Well there we go. Now we know what to search for in our dataset if we encounter a problem.

Summary

One can use Haskell as a scripting language similar to others. Furthermore, language features which are hard wired into other languages such as exception handling, are actually implemented as libraries in Haskell. This ability to extend the language via libraries both makes it very powerful for experts, but a bit overwhelming for newbies who are confused by the myriad ways to do things. The examples presented hopefully give some simple starting steps that people can build on to learn more.

Code

-- sum.hs

{-# LANGUAGE PatternGuards #-}
import Prelude hiding ( catch )
import Control.Exception
import Control.Monad ( liftM )
import System.IO

main = style1

style1 = interact ((++ "\n") . show . sum . map read . lines)

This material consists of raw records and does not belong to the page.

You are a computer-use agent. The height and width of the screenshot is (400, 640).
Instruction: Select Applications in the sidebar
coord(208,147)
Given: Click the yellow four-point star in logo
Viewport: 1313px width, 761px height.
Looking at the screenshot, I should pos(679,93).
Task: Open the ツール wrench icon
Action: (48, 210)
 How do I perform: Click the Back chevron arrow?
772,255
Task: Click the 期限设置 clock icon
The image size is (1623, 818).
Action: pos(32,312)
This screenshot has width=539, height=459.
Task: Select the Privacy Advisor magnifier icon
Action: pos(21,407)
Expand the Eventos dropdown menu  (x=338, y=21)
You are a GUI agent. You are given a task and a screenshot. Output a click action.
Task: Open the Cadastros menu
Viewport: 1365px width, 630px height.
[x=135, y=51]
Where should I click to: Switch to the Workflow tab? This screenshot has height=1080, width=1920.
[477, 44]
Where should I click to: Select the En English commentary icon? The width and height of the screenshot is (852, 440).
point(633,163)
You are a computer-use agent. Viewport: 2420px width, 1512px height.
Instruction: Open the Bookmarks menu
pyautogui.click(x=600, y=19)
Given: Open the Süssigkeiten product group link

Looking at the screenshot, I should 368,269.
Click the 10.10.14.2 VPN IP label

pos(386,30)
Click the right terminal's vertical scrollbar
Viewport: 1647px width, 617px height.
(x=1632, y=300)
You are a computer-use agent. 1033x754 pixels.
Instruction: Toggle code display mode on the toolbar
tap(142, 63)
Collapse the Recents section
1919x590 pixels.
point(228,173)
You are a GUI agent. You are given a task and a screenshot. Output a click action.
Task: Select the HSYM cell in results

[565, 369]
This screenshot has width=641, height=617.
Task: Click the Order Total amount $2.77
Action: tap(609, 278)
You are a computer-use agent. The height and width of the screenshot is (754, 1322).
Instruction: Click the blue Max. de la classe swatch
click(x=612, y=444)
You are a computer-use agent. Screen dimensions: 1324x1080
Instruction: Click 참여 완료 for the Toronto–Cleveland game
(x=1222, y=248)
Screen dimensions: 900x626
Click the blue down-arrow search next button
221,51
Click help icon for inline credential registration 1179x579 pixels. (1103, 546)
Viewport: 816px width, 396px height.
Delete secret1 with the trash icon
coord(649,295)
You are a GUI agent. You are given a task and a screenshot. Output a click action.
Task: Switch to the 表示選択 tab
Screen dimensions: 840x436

style2 = catch (interact ((++ "\n") . show . sum . map read . lines))
         (\e -> hPutStrLn stderr ("couldn't sum lines: " ++ show e))

style3 = do
  m <- hGetContents stdin
  nums <- mapM readM . lines $ m
  print (sum nums)
  `catch` (\e -> hPutStrLn stderr ("couldn't sum lines: " ++ show e))


readM :: (Monad m, Read a) => String -> m a
readM s | [x] <- parse = return x
        | otherwise    = fail $ "Failed to parse \"" ++ s ++ "\" as a number."